§ Records from a dataset
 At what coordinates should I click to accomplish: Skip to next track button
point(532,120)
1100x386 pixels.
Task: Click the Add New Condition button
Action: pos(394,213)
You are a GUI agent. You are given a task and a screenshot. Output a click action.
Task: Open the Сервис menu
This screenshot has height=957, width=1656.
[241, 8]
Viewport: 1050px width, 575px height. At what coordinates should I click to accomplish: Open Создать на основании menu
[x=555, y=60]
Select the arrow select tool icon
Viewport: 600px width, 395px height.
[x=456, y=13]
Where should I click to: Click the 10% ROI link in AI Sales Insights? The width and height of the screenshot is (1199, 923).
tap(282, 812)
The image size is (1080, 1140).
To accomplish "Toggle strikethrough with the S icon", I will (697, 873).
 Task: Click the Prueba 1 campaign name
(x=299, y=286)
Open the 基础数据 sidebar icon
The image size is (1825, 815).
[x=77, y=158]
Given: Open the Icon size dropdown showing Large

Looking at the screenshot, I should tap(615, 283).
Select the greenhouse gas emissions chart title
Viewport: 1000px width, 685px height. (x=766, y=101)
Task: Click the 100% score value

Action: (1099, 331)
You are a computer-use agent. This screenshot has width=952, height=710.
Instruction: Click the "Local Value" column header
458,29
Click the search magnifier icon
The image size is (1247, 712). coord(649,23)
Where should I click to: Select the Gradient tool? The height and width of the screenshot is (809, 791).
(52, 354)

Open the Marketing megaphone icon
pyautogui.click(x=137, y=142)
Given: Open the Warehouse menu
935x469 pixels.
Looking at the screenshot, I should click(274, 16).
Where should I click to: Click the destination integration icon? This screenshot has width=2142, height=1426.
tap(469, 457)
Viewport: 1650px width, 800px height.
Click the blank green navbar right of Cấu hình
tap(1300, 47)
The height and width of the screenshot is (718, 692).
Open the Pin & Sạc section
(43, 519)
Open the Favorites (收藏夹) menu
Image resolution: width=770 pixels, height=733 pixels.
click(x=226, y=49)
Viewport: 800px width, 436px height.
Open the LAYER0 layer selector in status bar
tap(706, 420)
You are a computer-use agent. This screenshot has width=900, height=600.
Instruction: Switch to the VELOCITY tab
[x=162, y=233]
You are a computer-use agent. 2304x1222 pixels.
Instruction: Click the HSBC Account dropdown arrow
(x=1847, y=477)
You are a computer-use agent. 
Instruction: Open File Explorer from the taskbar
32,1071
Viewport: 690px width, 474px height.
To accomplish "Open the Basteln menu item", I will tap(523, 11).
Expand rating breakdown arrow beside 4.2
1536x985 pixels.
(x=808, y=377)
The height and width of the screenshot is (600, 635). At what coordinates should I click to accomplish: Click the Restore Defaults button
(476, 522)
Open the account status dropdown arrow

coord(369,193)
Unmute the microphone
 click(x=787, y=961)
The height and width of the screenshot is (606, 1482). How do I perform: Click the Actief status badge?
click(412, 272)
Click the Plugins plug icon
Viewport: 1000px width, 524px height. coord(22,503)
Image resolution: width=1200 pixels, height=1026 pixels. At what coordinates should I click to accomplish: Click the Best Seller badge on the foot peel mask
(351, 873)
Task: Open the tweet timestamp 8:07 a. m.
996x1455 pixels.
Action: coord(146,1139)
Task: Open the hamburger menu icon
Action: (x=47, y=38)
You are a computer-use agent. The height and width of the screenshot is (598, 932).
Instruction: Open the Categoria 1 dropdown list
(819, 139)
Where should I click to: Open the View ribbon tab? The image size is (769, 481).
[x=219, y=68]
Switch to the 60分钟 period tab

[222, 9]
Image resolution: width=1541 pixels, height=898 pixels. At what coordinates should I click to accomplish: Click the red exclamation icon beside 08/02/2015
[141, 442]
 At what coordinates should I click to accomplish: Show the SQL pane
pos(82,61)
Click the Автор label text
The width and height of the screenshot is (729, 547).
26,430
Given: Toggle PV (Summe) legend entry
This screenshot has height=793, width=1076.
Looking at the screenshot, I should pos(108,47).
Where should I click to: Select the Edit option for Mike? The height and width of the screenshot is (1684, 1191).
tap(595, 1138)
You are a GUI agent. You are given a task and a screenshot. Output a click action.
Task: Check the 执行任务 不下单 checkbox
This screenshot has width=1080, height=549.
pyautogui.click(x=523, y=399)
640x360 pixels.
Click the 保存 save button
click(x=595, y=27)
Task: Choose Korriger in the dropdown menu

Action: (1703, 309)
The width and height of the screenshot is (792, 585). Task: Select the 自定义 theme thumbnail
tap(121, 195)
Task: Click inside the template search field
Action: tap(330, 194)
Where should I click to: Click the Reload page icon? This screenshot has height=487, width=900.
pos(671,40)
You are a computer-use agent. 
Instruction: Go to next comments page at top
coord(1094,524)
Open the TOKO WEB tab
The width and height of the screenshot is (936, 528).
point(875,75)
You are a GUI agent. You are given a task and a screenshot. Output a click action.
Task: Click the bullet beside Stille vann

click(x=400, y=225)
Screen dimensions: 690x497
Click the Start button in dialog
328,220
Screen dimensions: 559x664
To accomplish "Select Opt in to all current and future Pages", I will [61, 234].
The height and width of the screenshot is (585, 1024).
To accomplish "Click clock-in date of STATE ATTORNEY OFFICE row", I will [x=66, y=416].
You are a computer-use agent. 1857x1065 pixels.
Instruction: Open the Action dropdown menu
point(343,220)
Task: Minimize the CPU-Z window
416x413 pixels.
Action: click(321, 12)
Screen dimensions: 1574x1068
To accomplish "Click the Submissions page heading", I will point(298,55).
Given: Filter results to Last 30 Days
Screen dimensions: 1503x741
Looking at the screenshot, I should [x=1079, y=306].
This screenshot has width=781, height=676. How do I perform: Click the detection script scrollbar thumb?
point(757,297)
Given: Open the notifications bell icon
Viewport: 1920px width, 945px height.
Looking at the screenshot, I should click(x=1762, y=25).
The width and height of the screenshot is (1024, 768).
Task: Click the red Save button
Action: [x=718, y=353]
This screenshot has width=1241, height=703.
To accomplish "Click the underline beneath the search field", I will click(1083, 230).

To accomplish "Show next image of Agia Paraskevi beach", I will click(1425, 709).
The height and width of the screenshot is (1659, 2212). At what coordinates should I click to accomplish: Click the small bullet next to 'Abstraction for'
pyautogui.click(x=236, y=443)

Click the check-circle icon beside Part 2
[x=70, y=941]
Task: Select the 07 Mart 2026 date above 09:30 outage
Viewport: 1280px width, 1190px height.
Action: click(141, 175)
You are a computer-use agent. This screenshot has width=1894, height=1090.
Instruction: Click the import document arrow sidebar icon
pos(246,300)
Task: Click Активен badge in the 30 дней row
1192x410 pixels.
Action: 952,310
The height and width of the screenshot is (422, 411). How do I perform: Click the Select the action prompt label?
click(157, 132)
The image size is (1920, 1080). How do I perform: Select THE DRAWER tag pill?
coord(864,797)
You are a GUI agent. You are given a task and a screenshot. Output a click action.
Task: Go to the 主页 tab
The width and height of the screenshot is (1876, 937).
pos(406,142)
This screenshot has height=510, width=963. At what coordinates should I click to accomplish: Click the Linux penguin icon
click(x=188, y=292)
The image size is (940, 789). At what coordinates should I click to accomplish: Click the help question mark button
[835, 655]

§ Your assignment
Both end lines included, restate word for word the lines above from the line with "The image size is (1080, 1140)." to the line with "Open the Favorites (收藏夹) menu", and nothing else.

§ Reply
The image size is (1080, 1140).
To accomplish "Toggle strikethrough with the S icon", I will (697, 873).
 Task: Click the Prueba 1 campaign name
(x=299, y=286)
Open the 基础数据 sidebar icon
The image size is (1825, 815).
[x=77, y=158]
Given: Open the Icon size dropdown showing Large

Looking at the screenshot, I should tap(615, 283).
Select the greenhouse gas emissions chart title
Viewport: 1000px width, 685px height. (x=766, y=101)
Task: Click the 100% score value

Action: (1099, 331)
You are a computer-use agent. This screenshot has width=952, height=710.
Instruction: Click the "Local Value" column header
458,29
Click the search magnifier icon
The image size is (1247, 712). coord(649,23)
Where should I click to: Select the Gradient tool? The height and width of the screenshot is (809, 791).
(52, 354)

Open the Marketing megaphone icon
pyautogui.click(x=137, y=142)
Given: Open the Warehouse menu
935x469 pixels.
Looking at the screenshot, I should click(274, 16).
Where should I click to: Click the destination integration icon? This screenshot has width=2142, height=1426.
tap(469, 457)
Viewport: 1650px width, 800px height.
Click the blank green navbar right of Cấu hình
tap(1300, 47)
The height and width of the screenshot is (718, 692).
Open the Pin & Sạc section
(43, 519)
Open the Favorites (收藏夹) menu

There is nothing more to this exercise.